Now, what I actually suspected was that CR 6559612 multiple softlocks on a DISM segment should decrement availrmem just once is coming into play here which if you read engineerings comments on it says can only happen if DISM isn't locked properly and we end up going down a different code path due to seg_pdisable being set to 1. There is another reason for seg_pdisable being set and that's when we're trying to handle page retirement. Coincidentally for the two situations mentioned above both had pending page retirements happening  due CR 6587140 -  "page_retire()/page_trycapture should not try to retire non relocatable kernel pages" fixed in KJP 141414-06 (latest 10) so there was a window for opportunity for CR 6559612 to happen every once and a while.

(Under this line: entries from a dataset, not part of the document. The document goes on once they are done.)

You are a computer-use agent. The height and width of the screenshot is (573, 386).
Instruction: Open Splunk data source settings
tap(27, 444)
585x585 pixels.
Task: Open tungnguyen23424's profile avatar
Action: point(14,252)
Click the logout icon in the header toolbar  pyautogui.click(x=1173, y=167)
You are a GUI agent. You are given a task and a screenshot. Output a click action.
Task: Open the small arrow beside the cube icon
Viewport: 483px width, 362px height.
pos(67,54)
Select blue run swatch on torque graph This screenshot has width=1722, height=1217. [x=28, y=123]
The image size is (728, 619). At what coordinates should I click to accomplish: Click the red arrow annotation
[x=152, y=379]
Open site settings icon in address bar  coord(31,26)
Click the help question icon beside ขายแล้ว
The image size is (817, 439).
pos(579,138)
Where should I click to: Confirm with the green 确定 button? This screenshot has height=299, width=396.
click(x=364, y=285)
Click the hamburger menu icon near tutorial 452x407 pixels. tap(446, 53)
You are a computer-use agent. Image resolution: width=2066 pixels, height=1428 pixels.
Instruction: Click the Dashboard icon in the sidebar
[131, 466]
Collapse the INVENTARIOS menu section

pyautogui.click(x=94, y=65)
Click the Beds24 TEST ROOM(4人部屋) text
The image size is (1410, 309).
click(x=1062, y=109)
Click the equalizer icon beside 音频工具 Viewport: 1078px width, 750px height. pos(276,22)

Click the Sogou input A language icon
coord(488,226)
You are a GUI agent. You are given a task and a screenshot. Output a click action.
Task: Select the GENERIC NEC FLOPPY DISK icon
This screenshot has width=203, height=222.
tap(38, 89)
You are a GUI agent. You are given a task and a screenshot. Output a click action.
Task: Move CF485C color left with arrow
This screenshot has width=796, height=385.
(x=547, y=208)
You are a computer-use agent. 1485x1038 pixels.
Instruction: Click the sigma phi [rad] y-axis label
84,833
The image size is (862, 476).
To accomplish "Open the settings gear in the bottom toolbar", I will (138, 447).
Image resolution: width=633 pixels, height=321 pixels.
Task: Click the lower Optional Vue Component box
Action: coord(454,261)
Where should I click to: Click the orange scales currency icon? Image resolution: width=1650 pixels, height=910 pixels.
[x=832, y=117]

From what I can currently work out CR 6559612 - "multiple softlocks on a DISM segment should decrement availrmem just once" is a duplicate of CR 6603296 - "Multiple writes into dism segment reduces available swap" and also mentions duplicate CR 6644570 - "Application using large page sizes with DISM on Huron got pread to return error ENOMEM".

There seems to be a family of related issues which are all fixed as part of CR 6423097 - "segvn_pagelock() may perform very poorly" which includes the above:

6526804 DR delete_memory_thread, AIO, and segvn deadlock
6557794 segspt_dismpagelock() and segspt_shmadvise(MADV_FREE) may deadlock
6557813 seg_ppurge_seg() shouldn't flush all unrelated ISM/DISM segments
6557891 softlocks/pagelocks of anon pages should not decrement availrmem for memory swapped pages
6559612 multiple softlocks on a DISM segment should decrement availrmem just once
6562291 page_mem_avail() is stuck due to availrmem overaccounting and lack of seg_preap() calls
6596555 locked anonymous pages should not have assigned disk swap slots
6639424 hat_sfmmu.c:hat_pagesync() doesn't handle well HAT_SYNC_STOPON_REF and HAT_SYNC_STOPON_MOD flags
6639425 optimize checkpage() optimizations
6662927 page_llock contention during I/O

These are all fixed in the development release of Solaris Nevada build 91 but haven't been backported as yet. From looking at the bug reports it does seem likely that CR 6423097 and associated CR's will get fixed in Solaris 10 U8 (scheduled for release 9th October 2009).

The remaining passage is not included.